**WORK REQUIRED:** Your copy should run exactly from the line containing "Given: Click the" to the last line of the entries below, and it should include no pictures.

**LISTED ENTRIES:**
○ ○ ○ ○ ○ ○ ○
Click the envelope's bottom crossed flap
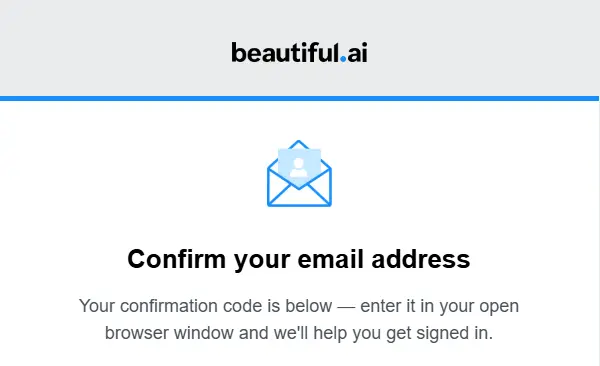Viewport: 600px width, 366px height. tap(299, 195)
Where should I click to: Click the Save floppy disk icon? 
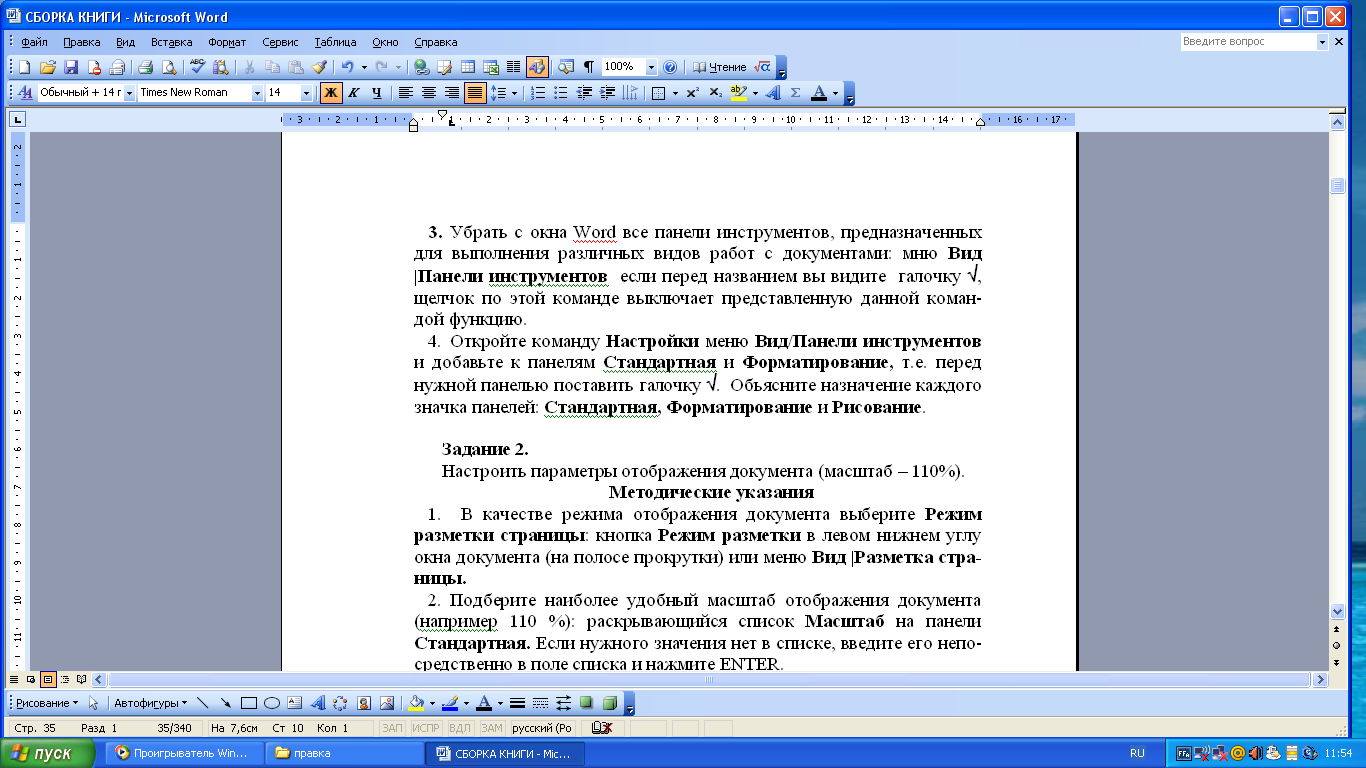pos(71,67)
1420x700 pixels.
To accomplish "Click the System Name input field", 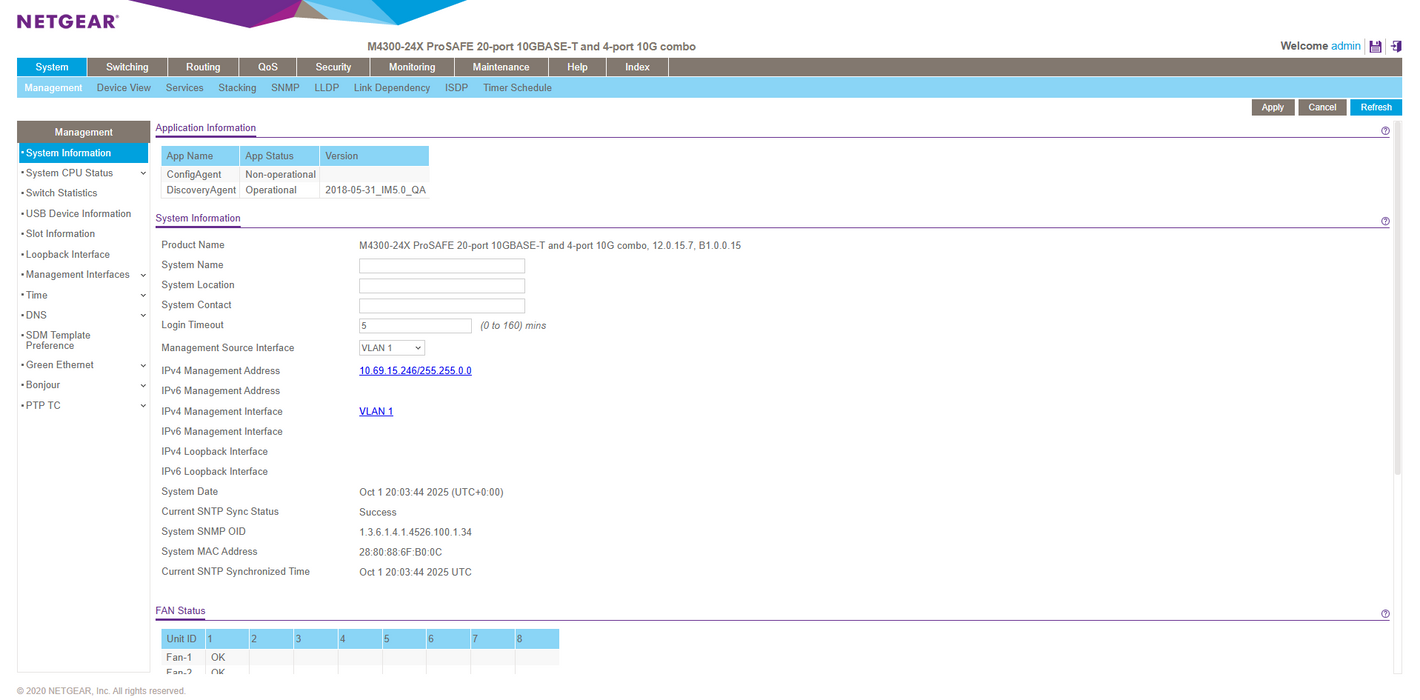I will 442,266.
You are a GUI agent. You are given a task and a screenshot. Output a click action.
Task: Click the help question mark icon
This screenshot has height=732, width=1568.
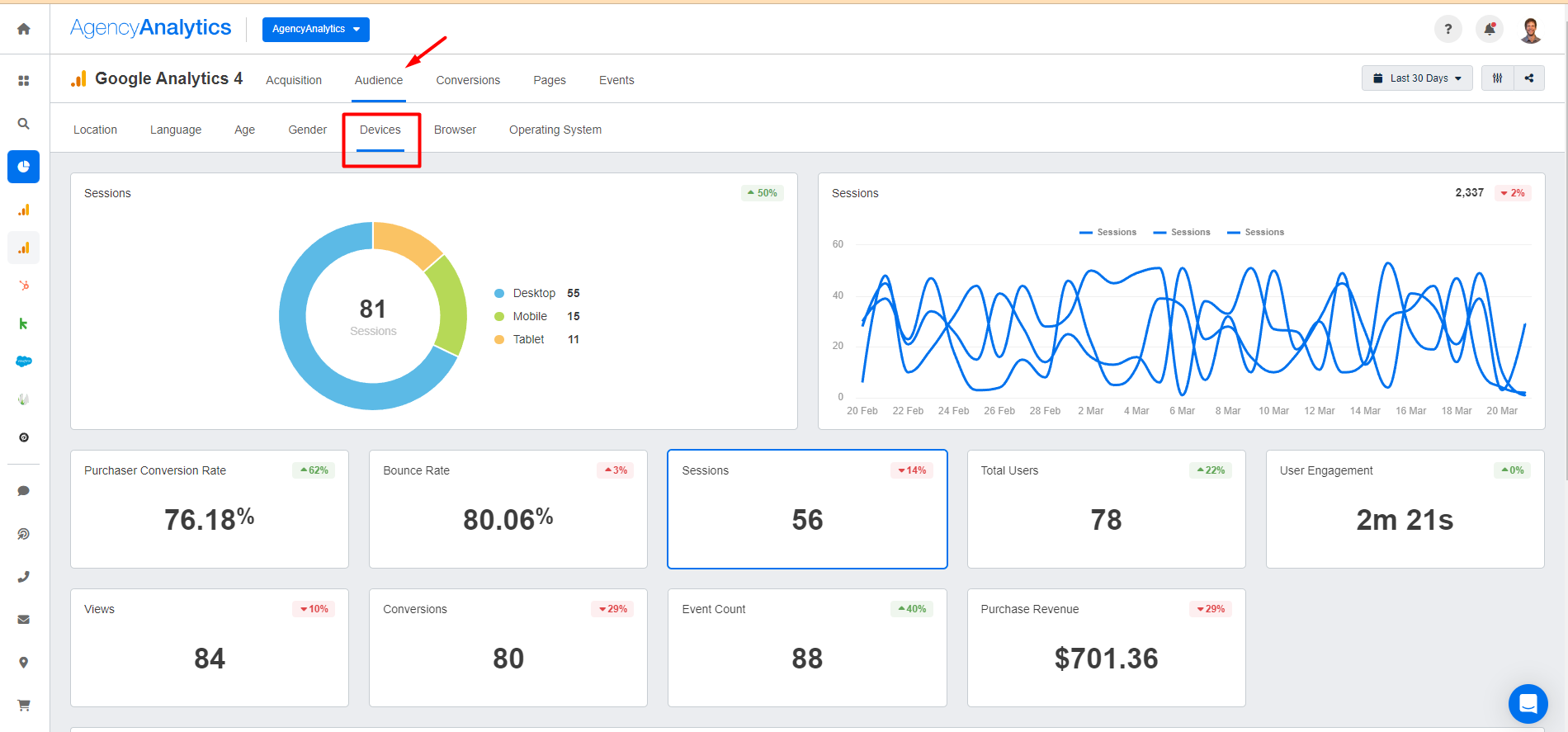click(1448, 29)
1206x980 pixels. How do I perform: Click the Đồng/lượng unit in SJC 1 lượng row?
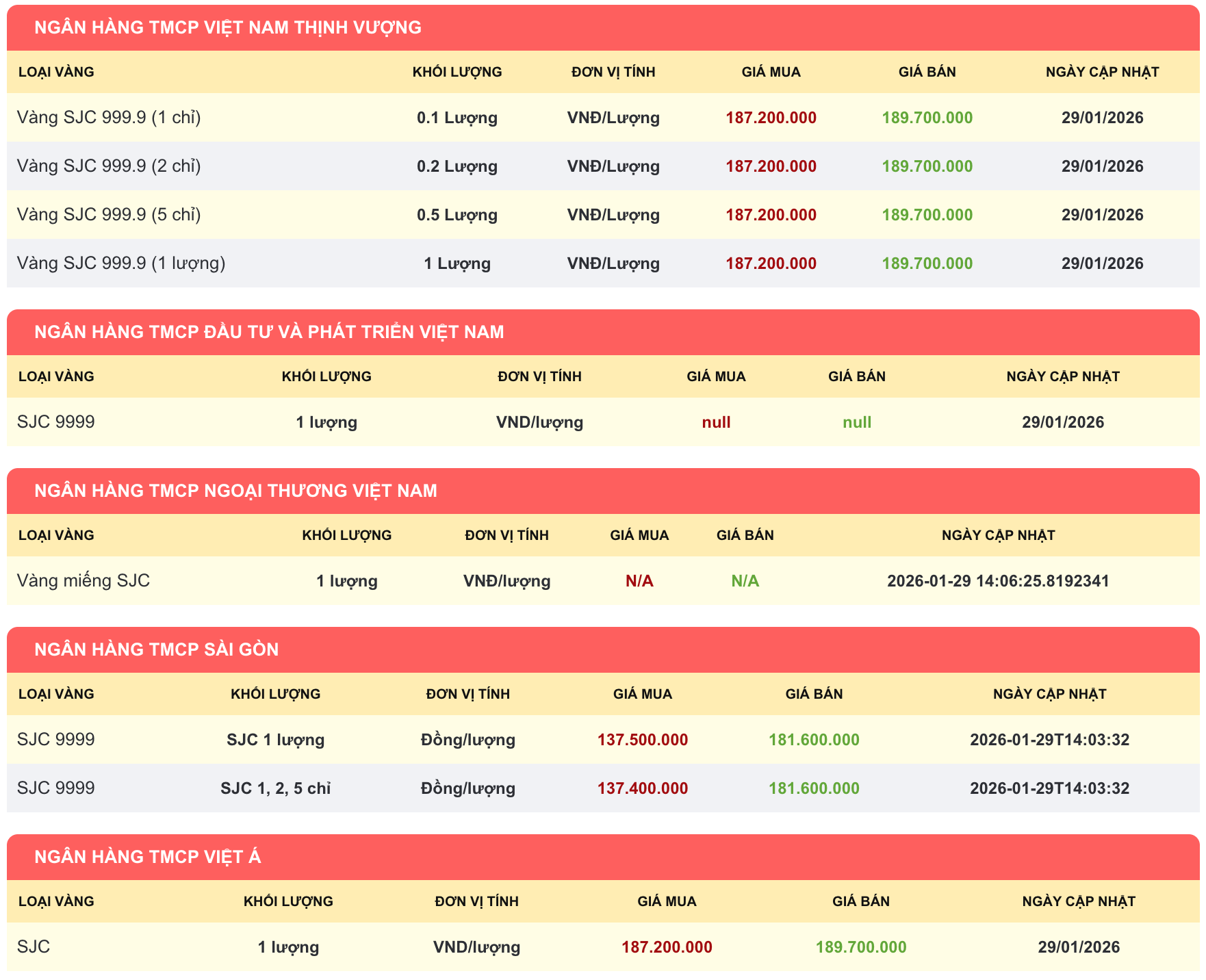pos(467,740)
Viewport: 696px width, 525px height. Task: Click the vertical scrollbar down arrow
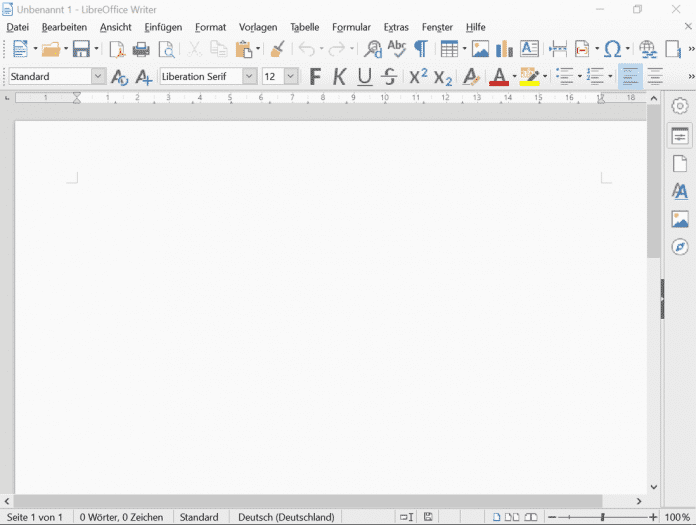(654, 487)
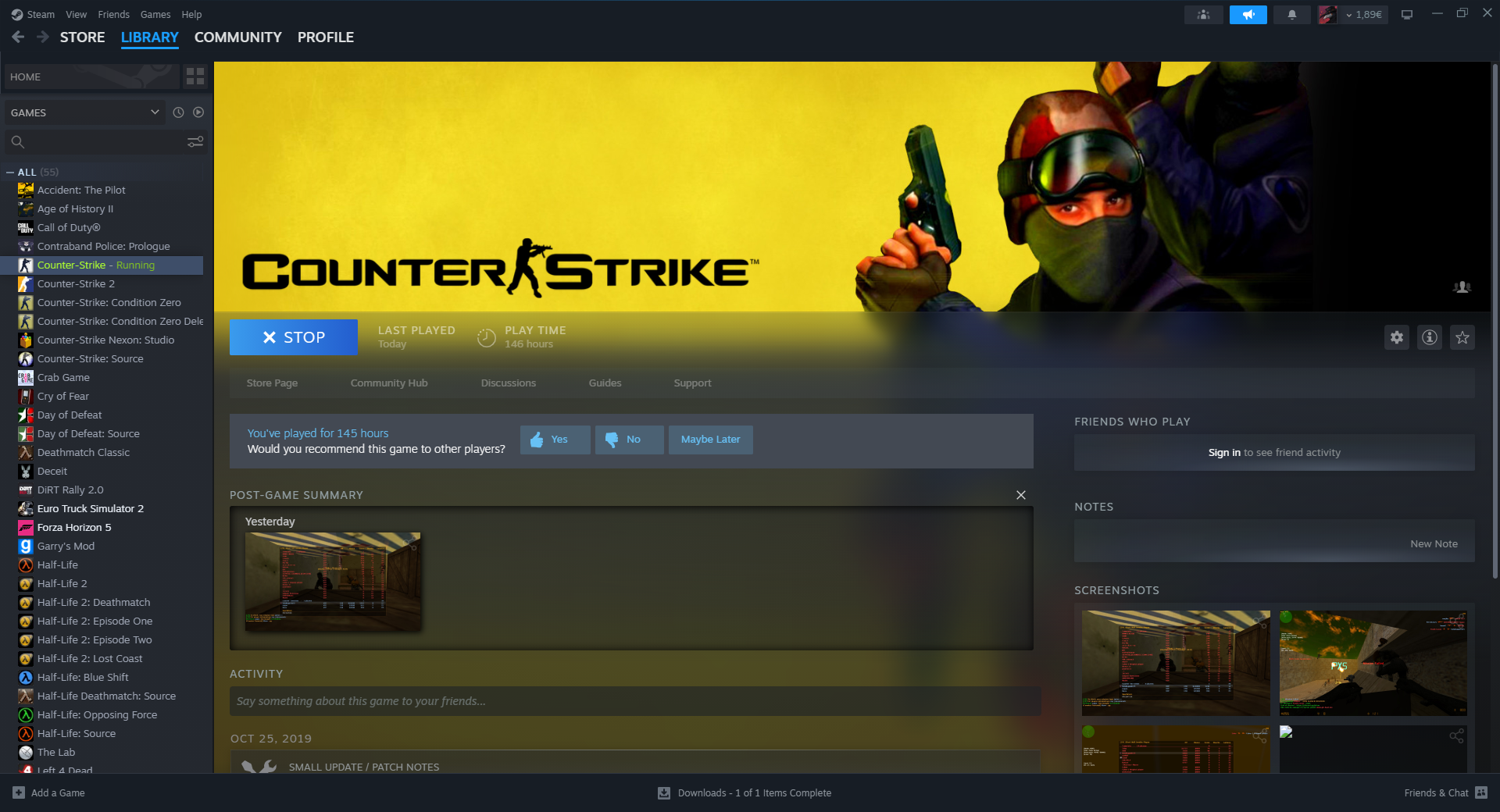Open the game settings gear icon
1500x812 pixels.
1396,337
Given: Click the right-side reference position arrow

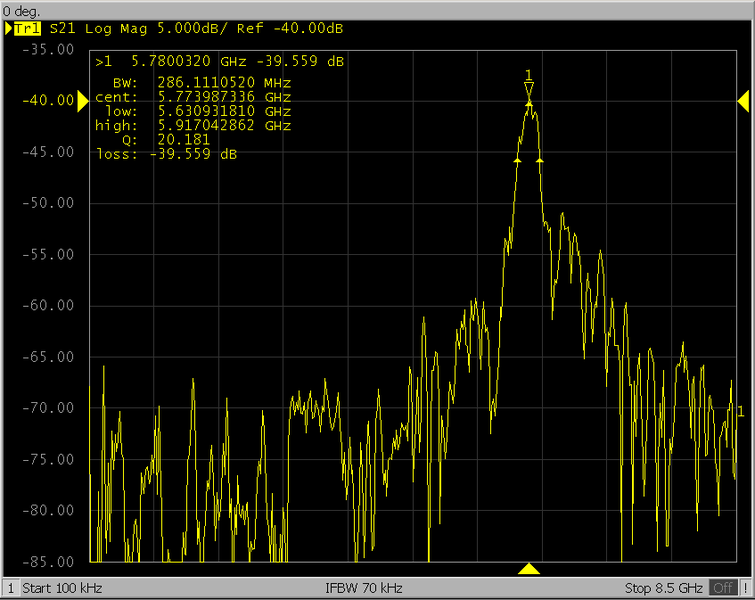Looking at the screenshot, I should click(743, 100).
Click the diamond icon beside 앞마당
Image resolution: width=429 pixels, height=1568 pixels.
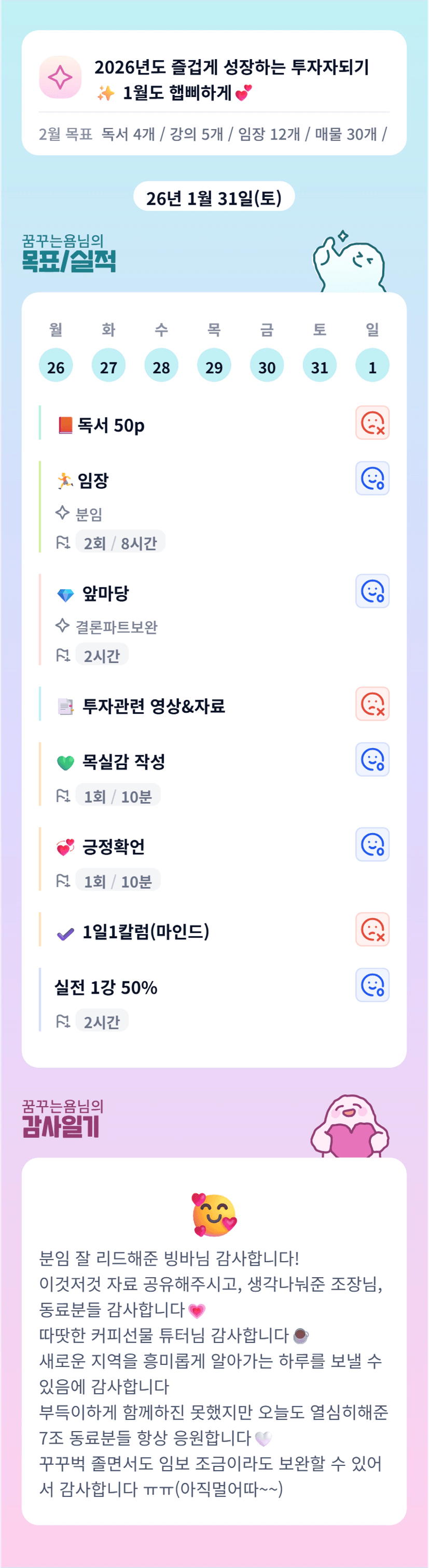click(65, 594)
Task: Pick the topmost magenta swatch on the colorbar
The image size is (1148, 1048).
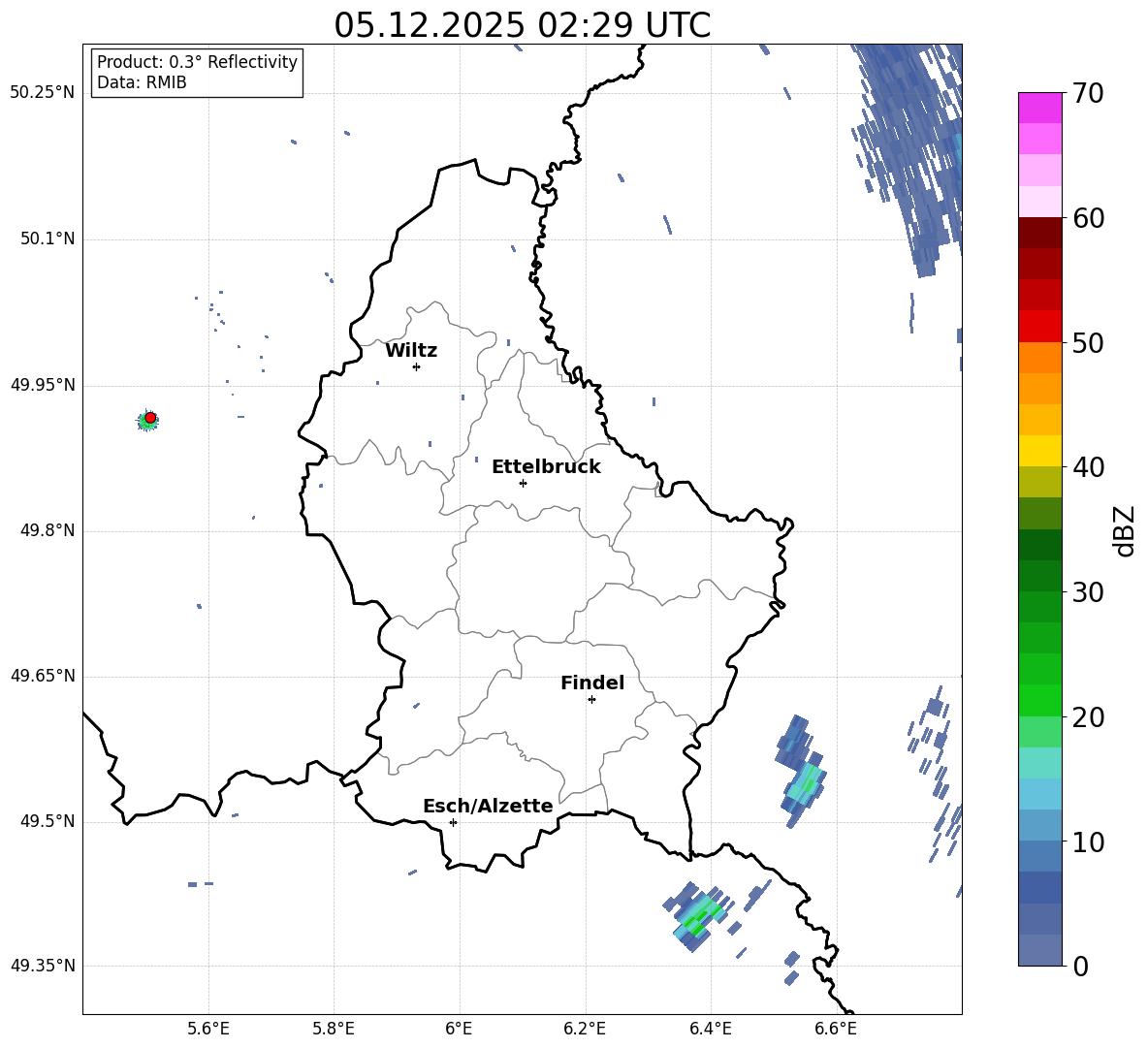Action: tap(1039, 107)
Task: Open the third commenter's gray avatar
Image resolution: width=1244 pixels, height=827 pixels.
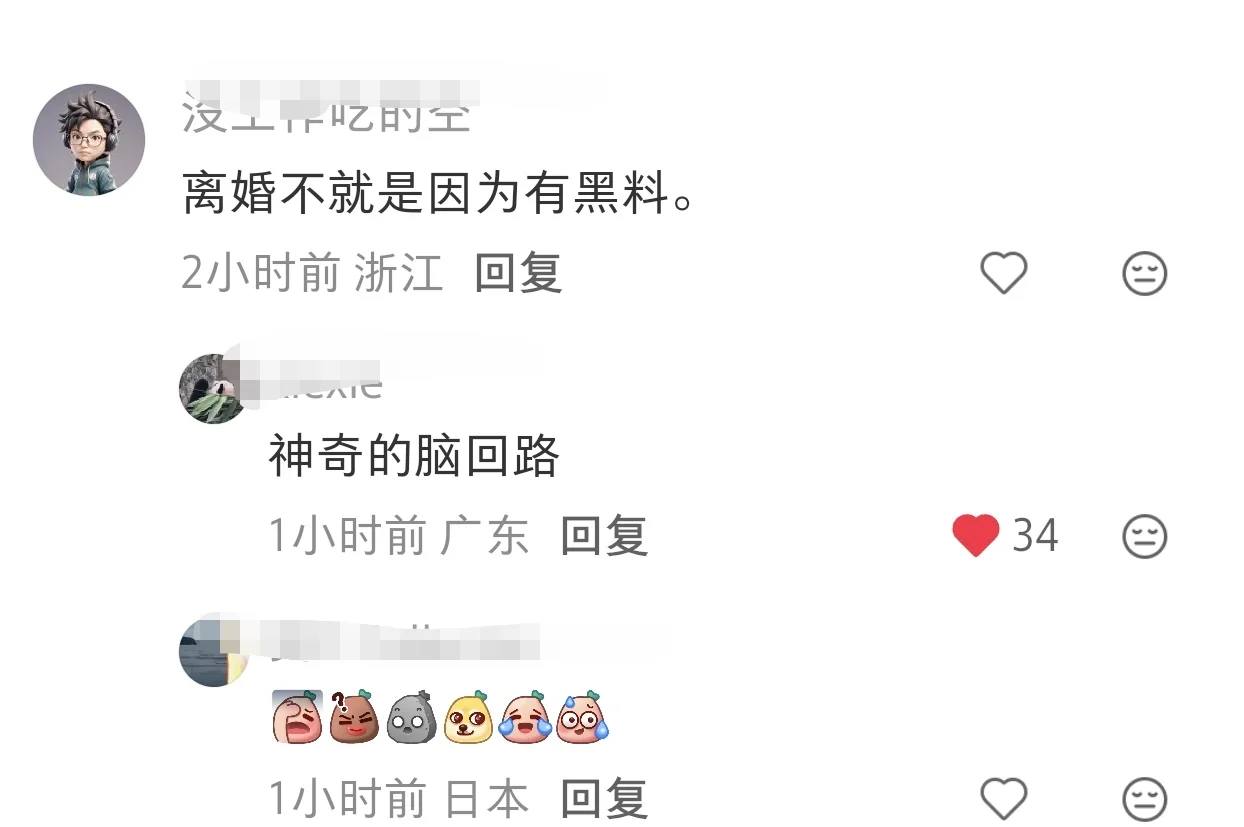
○ ○ ○ ○ ○ ○ ○
**SOLUTION:**
Given: Click the right-side reference position arrow

Looking at the screenshot, I should click(743, 100).
Click the diamond icon beside 앞마당
Image resolution: width=429 pixels, height=1568 pixels.
click(65, 594)
Task: Pick the topmost magenta swatch on the colorbar
The image size is (1148, 1048).
Action: tap(1039, 107)
Task: Open the third commenter's gray avatar
Image resolution: width=1244 pixels, height=827 pixels.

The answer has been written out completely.